I speak with ChatGPT ~20 times a day. That’s more than I speak with most of my colleagues. ChatGPT is clearly my favorite team member.
I conduct trainings, reviews and mentoring sessions with my colleagues. How to write code. How to write slides. How to communicate. That last bit is particularly important.
With ChatGPT Custom Instructions, I can guide ChatGPT on how to work better with me.
Currently, I have 10 custom instructions. They evolved over time and will continue to evolve.
My first instruction is “Be terse. Speak directly.” ChatGPT is helpfully polite and superfluous. I prefer brevity. Like interacting with Kimball Cho. I get straight answers to my questions. I also instruct it to “Avoid unprompted advice or clarifications.” Don’t say, “You asked me to …” or “I think you want…” or “OK, I’ll do …”. Just do it. Also, “Do NOT hedge or qualify. Do not waffle.” Take a position. Don’t force me to. Like Harry Truman, I prefer one-handed economists.
I ask ChatGPT to “Never apologize.” You’re forgiven. Don’t waste my time. Apologies have an emotional benefit with humans. With AI, I find the lack of emotional need comforting. (I can kick the AI and it’ll still obey me like a puppy. When AI takes over the world, let it be known that I never asked them to apologize.)
Another instruction is “Suggest follow-up prompts for open-ended inputs.” I compared my ChatGPT conversations with my daughter’s and found hers much longer than mine. “Why don’t you start a new conversation for each topic?” I asked. I try to keep the context window small. “How come you don’t you get a thousand new questions when you read an answer?” she countered. I realized it’s age. So, I use ChatGPT to keep me curious and dig further.
On a related note, “When sharing multiple options, be diverse.” I’d rather get options that are as different from each other as possible. Minimize overlap. Maximize coverage. And “When comparing, use multiple perspectives.” I don’t know what parameters to compare things on. Give me a wide range that I can pick from.
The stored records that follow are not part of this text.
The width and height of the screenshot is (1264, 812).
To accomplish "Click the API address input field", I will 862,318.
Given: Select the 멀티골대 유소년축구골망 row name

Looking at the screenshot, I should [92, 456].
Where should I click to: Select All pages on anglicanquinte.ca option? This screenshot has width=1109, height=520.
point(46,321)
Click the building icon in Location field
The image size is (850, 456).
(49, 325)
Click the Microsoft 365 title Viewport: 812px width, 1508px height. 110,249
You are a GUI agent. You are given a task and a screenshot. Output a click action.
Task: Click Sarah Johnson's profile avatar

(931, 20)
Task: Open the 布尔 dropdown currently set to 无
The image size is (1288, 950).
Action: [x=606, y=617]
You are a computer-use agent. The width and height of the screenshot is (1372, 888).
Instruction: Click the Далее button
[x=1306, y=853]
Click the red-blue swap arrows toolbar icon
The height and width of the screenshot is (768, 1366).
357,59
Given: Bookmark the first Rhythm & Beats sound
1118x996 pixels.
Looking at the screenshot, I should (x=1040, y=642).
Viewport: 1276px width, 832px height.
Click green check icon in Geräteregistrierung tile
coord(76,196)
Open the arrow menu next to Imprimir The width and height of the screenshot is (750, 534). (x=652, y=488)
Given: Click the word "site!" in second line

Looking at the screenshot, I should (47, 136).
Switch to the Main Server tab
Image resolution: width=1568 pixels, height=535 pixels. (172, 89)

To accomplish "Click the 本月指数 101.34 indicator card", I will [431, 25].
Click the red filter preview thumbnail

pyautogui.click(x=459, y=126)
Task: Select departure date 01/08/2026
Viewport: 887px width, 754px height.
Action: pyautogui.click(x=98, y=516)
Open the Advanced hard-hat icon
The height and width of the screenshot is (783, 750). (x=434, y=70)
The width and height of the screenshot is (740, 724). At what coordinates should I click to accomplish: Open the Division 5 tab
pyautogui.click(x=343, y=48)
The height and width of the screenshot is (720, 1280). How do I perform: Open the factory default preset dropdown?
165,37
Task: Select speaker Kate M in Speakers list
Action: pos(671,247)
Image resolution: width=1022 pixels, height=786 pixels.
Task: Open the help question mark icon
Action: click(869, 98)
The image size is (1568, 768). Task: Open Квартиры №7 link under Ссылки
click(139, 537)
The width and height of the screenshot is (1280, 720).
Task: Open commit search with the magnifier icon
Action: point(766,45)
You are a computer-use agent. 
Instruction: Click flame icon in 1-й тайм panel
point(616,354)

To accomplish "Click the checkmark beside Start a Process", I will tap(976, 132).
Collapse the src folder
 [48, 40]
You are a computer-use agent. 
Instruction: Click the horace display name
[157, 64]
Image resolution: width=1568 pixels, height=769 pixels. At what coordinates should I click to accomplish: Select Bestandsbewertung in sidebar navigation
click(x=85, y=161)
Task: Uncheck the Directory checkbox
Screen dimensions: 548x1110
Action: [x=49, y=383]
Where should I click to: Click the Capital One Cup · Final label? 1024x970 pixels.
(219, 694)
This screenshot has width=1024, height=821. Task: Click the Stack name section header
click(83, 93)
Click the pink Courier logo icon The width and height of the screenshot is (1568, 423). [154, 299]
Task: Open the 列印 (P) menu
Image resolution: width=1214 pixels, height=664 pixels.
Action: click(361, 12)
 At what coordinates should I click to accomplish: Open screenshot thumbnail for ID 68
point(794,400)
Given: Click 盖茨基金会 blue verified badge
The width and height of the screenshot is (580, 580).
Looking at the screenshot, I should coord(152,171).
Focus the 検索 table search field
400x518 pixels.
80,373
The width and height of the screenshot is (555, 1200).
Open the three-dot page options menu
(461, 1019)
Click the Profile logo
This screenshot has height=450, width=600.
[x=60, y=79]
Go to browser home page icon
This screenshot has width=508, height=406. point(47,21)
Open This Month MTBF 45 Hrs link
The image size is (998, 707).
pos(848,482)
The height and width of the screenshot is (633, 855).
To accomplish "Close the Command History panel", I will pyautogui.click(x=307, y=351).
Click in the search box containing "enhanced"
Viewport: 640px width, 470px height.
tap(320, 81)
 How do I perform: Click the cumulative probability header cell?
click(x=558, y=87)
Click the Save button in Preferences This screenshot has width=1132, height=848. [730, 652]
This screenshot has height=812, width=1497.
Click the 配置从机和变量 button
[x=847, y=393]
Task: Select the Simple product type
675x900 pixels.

Sometimes, my thoughts are vague. I tell ChatGPT: “For vague prompts, ask clarifying question(s).” I feel that’s a clever way of using ChatGPT to do prompt engineering. I’ve noticed it working on a few occasions. Also, “When unsure, say so and ask questions.” I don’t want hallucinations or assumptions. I’d rather know what’s borderline.
Finally, “Think step by step. Explain your reasoning.” I’ve heard that Chain of Thought reduces mistakes. I don’t have personal evidence that this helps, though.
They say teaching is an excellent way of learning. I’m learning. I’m also thrilled that I am now a student of robopsychology.
This is the layman’s technology. And the way you explained is truly encouraging.
Thanks for the insights. Would love to know your views on other AI assistants.
Andrew Ng uses AI as a thought partner. Richard Seroter suggests treating AI assistants as a slightly-drunk knowledgeable friend. It’s fascinating to observe the diverse approaches individuals take when interacting with AI assistants.
ChatGPT & Bard have helped me become more productive with Python and reduce the inertia to create new (amateur) cartoons with the generative fill feature –
http://mvark.blogspot.com/2023/07/ai-enabling-laziness-revolution.html
http://mvark.blogspot.com/2023/07/ai-sparks-creativity.html
Loved the persective, especially – EMOTIONS one!